* [Written instruction 1]: Write out the records exactly as they stand, from the line containing "You are a computer-use agent. The" through the end of the records, including both ends.
* [Written instruction 2]: Extend the biography of actor John Arthur Hill, starting after its final sentence.

* [Extract provided]:

# # #

John Arthur Hill (born October 23, 1977) is an American musical theater actor who is most well known for his role of Jason McConnell in the Off-Broadway run of Bare: A Pop Opera. He also developed a following on his former website "John Hill Online" with his videos entitled "Johnny and Kooks", comedic videos he made with his friend Katharine Leonard. The pair released a single on iTunes entitled "About You". He grew up in San Antonio, Texas and currently resides in Los Angeles, California where he is producing television programs.

Theatre
He has also appeared in the Broadway musicals Hairspray (original Broadway cast as Fender), and The Boy from Oz (original Broadway cast as Mark Herron). In The Boy from Oz he also understudied the roles of Greg and the lead role Peter Allen.  He never went on as Peter Allen.  In Hairspray  he also understudied the roles of Link Larkin and Corny Collins.  He did go on as Link Larkin.  He starred opposite Michael Arden and Jenna Leigh Green in the original Off-Broadway cast of Bare: A Pop Opera in the leading role of Jason. He was supposed to return to this role when the show was supposed to move to a new theatre after a few months of break, but the move never happened. A demo of 11 tracks from this production was recorded, but the remaining tracks were never recorded when the production never resumed. He did appear in the "Bare's Back Concert" after the show closed, which most of the cast returned to perform in concert.  He also appeared in But I'm A Cheerleader  (a musical adaptation of the movie of the same name) at the New York Musical Theatre Festival in 2005. In June 2006, he wrote and performed the solo show Skinny Corpse at The Duplex in Manhattan, directed by Ben Rimalower. He also took part in the mini-musical Prop 8: The Musical.

Work in television
In 2007, he produced an 8-part documentary MTV called Show Choir.  This program followed the real life choir "IMAGES" of Morgantown High School in Morgantown, West Virginia.  It followed the transformation of the choir and its members.

# # #

* [Given entries]:
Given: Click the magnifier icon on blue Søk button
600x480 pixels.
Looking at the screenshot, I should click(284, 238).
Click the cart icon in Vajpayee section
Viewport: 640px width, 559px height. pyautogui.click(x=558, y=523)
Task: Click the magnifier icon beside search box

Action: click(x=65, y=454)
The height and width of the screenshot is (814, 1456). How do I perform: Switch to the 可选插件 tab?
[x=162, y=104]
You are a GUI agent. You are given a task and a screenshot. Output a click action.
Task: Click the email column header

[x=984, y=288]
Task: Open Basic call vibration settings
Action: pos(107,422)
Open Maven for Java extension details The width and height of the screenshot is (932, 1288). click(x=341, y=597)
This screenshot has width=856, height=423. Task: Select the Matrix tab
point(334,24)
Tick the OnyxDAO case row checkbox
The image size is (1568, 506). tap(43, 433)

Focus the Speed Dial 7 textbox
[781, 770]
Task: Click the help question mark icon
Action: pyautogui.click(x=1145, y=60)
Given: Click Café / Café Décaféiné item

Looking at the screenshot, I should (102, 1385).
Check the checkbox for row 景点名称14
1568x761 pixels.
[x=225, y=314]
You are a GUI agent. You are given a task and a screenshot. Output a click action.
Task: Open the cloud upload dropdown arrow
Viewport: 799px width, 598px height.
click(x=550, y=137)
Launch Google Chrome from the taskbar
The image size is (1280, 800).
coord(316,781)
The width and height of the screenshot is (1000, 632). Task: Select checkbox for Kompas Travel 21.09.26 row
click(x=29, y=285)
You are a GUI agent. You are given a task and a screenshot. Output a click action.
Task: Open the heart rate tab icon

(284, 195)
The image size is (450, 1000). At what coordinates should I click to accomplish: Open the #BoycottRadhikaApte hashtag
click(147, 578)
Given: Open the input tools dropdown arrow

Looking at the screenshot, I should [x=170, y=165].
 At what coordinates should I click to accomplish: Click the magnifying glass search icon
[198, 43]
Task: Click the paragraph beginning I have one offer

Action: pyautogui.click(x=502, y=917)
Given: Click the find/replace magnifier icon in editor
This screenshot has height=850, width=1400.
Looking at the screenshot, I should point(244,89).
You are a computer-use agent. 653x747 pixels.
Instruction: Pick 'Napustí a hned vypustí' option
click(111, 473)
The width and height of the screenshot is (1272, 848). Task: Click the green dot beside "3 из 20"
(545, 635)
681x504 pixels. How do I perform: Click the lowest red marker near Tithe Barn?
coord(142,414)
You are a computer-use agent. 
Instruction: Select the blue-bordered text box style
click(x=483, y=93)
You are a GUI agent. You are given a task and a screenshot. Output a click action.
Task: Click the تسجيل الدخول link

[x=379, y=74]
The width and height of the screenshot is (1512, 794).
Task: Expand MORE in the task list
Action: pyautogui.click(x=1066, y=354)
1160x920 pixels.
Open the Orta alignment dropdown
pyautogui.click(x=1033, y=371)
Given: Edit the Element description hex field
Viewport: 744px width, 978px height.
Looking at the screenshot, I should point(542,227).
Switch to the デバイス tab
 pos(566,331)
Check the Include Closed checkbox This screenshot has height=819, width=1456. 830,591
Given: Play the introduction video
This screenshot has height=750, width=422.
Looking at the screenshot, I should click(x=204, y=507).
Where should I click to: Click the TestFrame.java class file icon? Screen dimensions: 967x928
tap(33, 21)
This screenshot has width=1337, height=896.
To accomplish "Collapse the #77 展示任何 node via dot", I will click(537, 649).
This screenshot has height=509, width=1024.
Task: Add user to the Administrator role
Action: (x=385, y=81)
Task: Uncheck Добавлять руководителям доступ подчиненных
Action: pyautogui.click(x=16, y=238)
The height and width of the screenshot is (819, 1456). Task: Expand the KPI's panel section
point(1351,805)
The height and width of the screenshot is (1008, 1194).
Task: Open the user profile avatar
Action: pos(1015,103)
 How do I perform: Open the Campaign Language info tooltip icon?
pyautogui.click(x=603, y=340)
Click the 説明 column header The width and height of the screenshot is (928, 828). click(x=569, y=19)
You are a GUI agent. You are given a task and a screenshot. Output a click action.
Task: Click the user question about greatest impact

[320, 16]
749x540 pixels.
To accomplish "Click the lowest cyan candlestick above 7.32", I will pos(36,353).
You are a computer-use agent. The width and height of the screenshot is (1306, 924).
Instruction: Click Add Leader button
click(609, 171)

# # #

* [Exercise result 1]:
You are a computer-use agent. The width and height of the screenshot is (1306, 924).
Instruction: Click Add Leader button
click(609, 171)

* [Exercise result 2]:
He has also served as producer for the Nickelodeon reality show Dance on Sunset, Tori and Dean, All About Aubrey, Project Runway, Top Chef, and G4's Attack of the Show. 
He was the co-executive producer and writer, as well as an on-camera panelist/pundit on the short-lived Bravo show The Approval Matrix based on the popular feature in New York Magazine. In 2011 Hill accepted the role of executive producer of The A-List: Dallas, a spinoff of the popular LOGO hit. He is currently a producer on Watch What Happens Live with Andy Cohen and host of The Feels on Radio Andy, Andy Cohen’s Sirius XM Channel. He also writes for Love Connection on FOX where Cohen serves as host.

Personal life
Hill is gay. He was previously in a relationship with his Radio Andy costar Andy Cohen.

Recordings
 Single: About You by "Johnny and Kooks" (available on iTunes)
 Hairspray (2002 album) as Fender
 The Boy from Oz original Broadway cast as Mark Herron
 Bare: A Pop Opera original cast recording (never completed, a demo of a few songs was released)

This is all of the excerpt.